After a while the most magical thing happened. I went to college and suddenly I could schedule my own classes. My first quarter I had one 8am class I couldn't avoid taking (it was an intro programming class), but luckily it was a subject I already knew pretty well and I managed to get by without showing up every day, even though I did try very hard not to skip it. Overall, I slept better. Staying up late was common, being in the computer science program, and I mostly scheduled my classes in the afternoon. In a couple of cases I put off taking a class for a quarter, and took something else, because it was only offered early in the morning but would be later in the day the next quarter. At this point I felt alright. I was able to live my life just fine even though I stayed up very late, and I was at college so everybody was staying up late. I was the last one to leave every party, every show, and I still had time at night to get my schoolwork done, but I slept very late.
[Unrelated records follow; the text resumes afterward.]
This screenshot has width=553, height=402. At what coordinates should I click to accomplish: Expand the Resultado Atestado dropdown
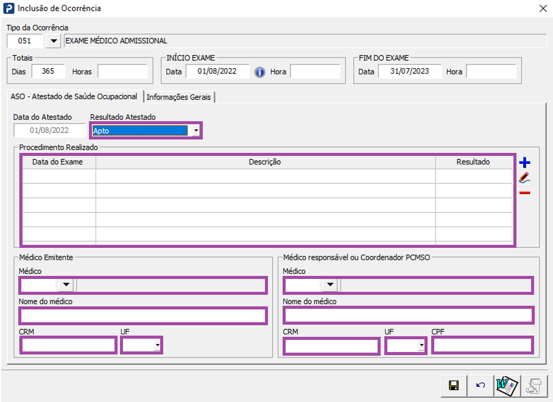point(195,130)
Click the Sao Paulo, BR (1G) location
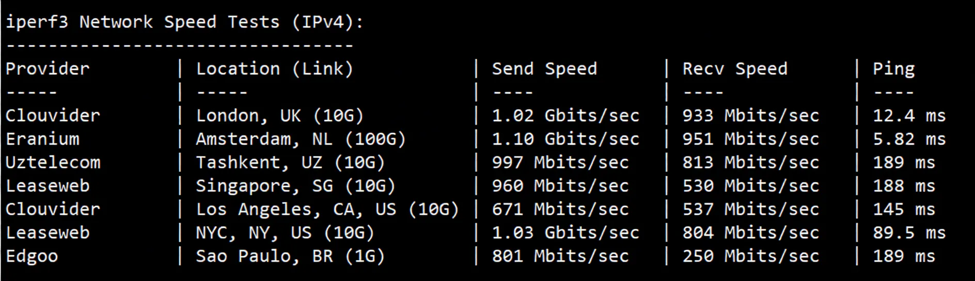The width and height of the screenshot is (975, 281). tap(290, 256)
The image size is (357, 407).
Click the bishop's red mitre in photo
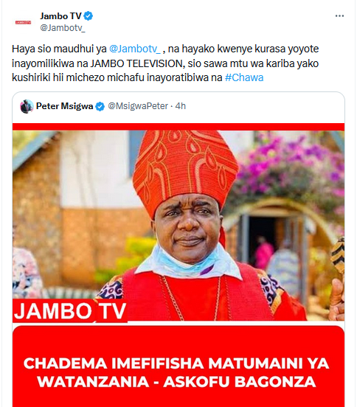pyautogui.click(x=185, y=170)
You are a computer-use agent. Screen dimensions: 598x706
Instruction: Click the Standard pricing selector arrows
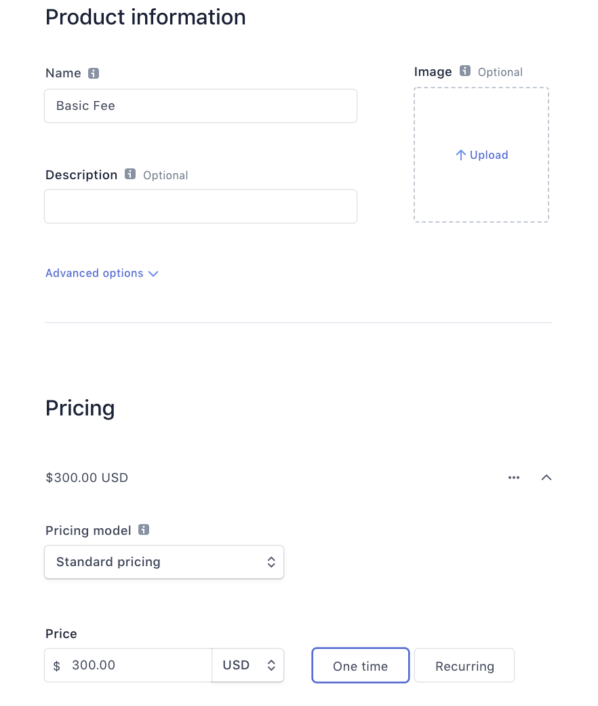click(271, 562)
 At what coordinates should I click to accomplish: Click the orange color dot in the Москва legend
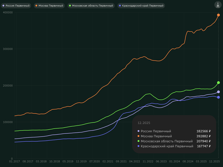tap(36, 6)
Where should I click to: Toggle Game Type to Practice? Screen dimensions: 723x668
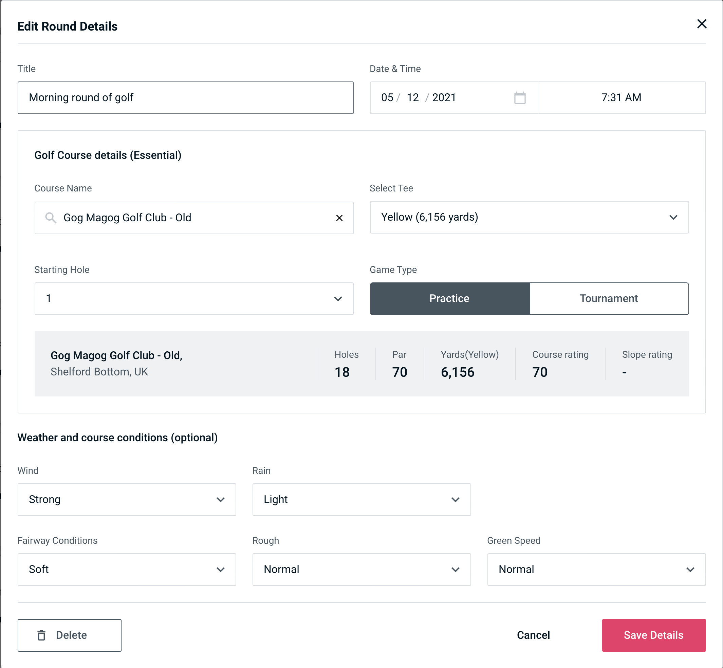(450, 298)
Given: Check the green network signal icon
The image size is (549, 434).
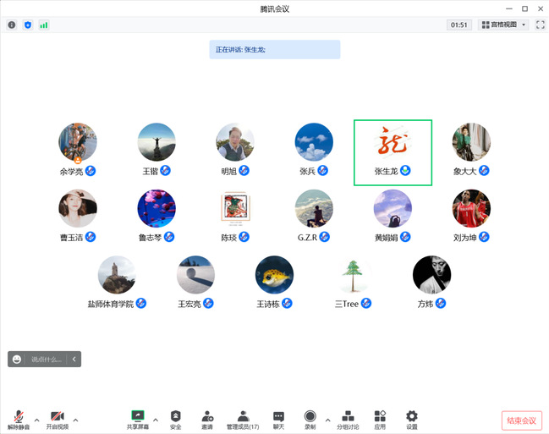Looking at the screenshot, I should tap(43, 25).
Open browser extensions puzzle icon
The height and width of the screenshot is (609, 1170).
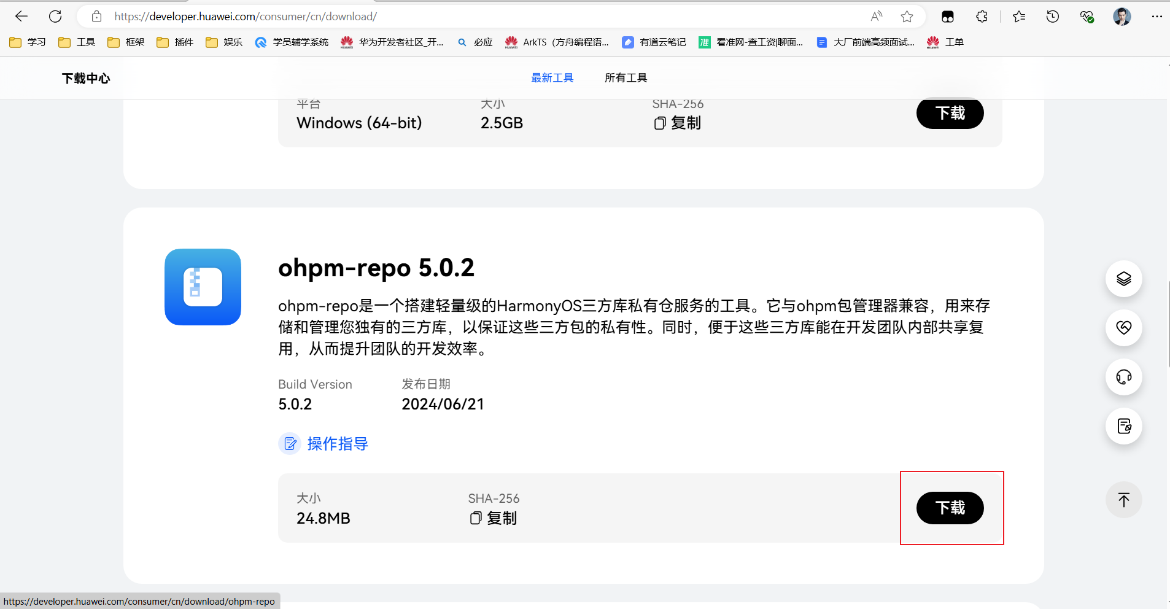pos(982,17)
It wasn't a big deal until...

...I slept through two midterms. In a row. In the same class. I don't think I need to explain that I failed the shit out of that class. This was brutal for a variety of reasons, not the last of which being it was a class I could have easily tested out of and that it was my first F ever. I got berated by my advisor and I took a lot of shit from my family. It sucked. I'd settled into the idea that I was just making irresponsible choices, that I chose to stay up late and couldn't get it together. I was convinced that all these things were my fault.
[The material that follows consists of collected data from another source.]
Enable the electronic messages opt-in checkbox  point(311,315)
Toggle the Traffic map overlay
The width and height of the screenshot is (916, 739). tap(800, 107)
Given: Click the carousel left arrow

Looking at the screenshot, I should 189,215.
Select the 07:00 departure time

After college I moved here, in Chicago, and started work at a local ad agency as a web developer. Having to come in at 9am, I started to have trouble again. Those same patterns from high school, the lethargy, the coffee drinking bordering on outright caffeine abuse, the repeated sleeping through alarm clocks. That last one was a serious problem. It was while freelancing at this same ad agency earlier in the year that I slept through my alarms two days in a row, much to my extreme professional embarrassment, and it was at that point that I did what any sensible jewish boy would do.

I called my mom. I had missed a couple of hours of work and I worried that my employers might be pissed about that. My mom tried to cheer me up and then we signed off and I walked back upstairs. Meanwhile, in Saint Louis, my mom started googling sleep disorders.
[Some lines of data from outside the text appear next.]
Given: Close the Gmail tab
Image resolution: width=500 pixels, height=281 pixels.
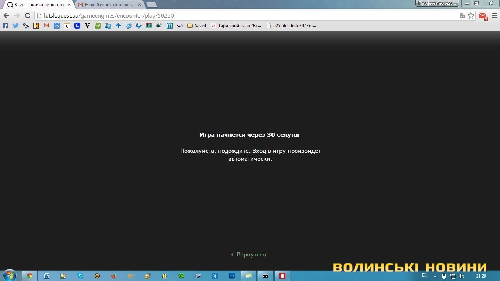Looking at the screenshot, I should (x=139, y=5).
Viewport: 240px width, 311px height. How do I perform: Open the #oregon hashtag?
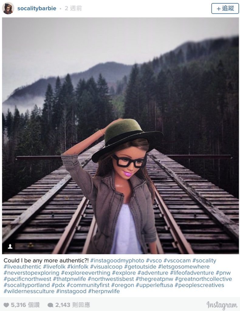point(122,285)
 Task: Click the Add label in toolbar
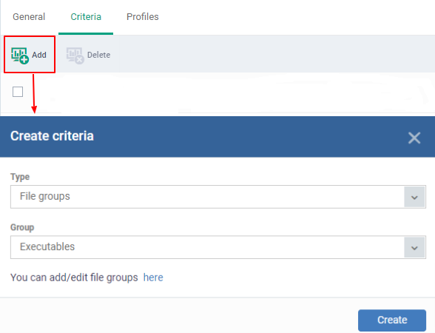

By the time I talked to her later that night, when I got home, she'd come up with something that sounded identical to my symptoms, Delayed Circadian Rhythm Disorder. After a long dry spell in my work, I had noticed that when left to my own devices I sleep perfectly, but from around five or six in the morning until around noon. I sleep at around the same time every night and can wake up every noon spontaneously (i.e., without an alarm clock) at around the same time. Also, my body has a particularly low core temperature (94.1°F or so), which had always been mysterious. It seemed to fit.

It took me until a week and some change ago before I had insurance and the time to go visit a sleep specialist. Not too surprisingly, when I outlined the symptoms I was experiencing, he concluded I have Delayed Circadian Rhythm Disorder. After taking one month while working and one month while not working to document my sleep patterns I wasn't surprised, but in a way it was like I'd just found out. I started to think more seriously than I'd allowed myself earlier in the year about how this was going to continue to adversely affect my life. But for a couple of excruciating methods that aren't even permanent, there's no treatment for it, and there's no pharmaceutical that affects it. So I'm stuck being this way.

It's a disability, but I don't want to think of it that way. This is my mutant superpower I was born with. Like Batman, I own the night, and that's kinda neat. Now I just need to figure out how I can hold down a decent job living like this. Depressing as the diagnosis is, now that I know what I'm dealing with I feel more optimistic overall. And with that, it's 3:30am and I've still got some other stuff I wanted to do before bed. Sleep tight, space cadets.